Joaquín Saludas

José Luis Barrio

En la tarde del domingo fallecía en el Hospital de Barbastro, Joaquín Saludas, el primer alcalde de Monzón de la democracia (1979-1983). Se fue sin hacer ruido, no quiso ni homenajes ni ceremonias, sólo una comunicación al ayuntamiento de Monzón por parte de sus amigos y camaradas de su fallecimiento. Sin duda una decisión que encaja en el perfil de este luchador por las libertades. A uno, que desgraciadamente no lo pudo conocer personalmente, siempre le habían transmitido la idea de una persona sencilla y buena, que tuvo que sufrir veinte años en prisiones por no esconder sus ideas.
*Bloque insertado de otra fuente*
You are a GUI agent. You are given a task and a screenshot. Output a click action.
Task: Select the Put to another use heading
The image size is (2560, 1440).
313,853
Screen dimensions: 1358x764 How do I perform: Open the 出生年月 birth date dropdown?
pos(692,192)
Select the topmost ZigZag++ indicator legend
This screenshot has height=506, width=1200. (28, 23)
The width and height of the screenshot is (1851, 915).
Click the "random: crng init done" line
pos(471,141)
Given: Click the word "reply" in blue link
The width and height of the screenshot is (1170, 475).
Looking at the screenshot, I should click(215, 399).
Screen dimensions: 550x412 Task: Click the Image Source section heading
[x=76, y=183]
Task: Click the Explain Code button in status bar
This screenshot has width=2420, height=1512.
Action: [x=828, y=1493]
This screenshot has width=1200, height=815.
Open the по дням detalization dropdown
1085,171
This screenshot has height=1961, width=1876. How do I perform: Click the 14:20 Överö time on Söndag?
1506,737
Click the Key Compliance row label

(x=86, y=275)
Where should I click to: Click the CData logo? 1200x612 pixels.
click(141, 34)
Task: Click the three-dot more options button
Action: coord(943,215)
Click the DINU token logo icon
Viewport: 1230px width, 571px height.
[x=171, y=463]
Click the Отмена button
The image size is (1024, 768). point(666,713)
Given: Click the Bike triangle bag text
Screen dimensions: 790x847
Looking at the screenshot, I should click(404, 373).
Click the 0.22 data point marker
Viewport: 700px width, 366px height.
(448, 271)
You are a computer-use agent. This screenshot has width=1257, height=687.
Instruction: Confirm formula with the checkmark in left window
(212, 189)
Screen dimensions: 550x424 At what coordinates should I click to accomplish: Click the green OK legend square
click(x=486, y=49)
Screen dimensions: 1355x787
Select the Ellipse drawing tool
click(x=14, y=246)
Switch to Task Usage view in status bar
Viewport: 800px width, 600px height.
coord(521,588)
Siempre hablaban bien de Joaquín Saludas y recordaban como un republicano como él había recibido a Juan Carlos 1º. Imagen que me imaginaba, una y otra vez conforme me la iban contando, y que me volvió a la cabeza cuando tus amigos, recordaban que, a pesar de tu vida tormentosa, nunca miraste hacia atrás. Destacaban los que le conocían que su casa se convirtió en una especie de despacho laboralista aconsejando a todo aquel que se acercaba. Seguramente, como otros muchos que sólo conocimos a Joaquín Saludas por referencia y a pesar que no quería homenajes, tenemos curiosidad sobre cómo fueron esos años de resistencia o su paso por el ayuntamiento, convirtiéndose en el primer alcalde- y hasta la fecha único- comunista de Monzón y aunque sea buscando un recoveco a su última voluntad y vistiéndolo como haga falta, se imponen las jornadas que tus amigos y camaradas, con el apoyo del ayuntamiento de Monzón anunciaron para recuperar la memoria histórica, como recordó el actual alcalde, Fernando Heras. En el dolor de sus amigos, me quedó con la frase de Víctor Castillón, en la que afirmó que en los últimos años de su vida se había sentido querido, ya que al margen de las ideas o como haya sido la trayectoria vital de cada uno, no hay nada como sentir el cariño de la gente que te rodea.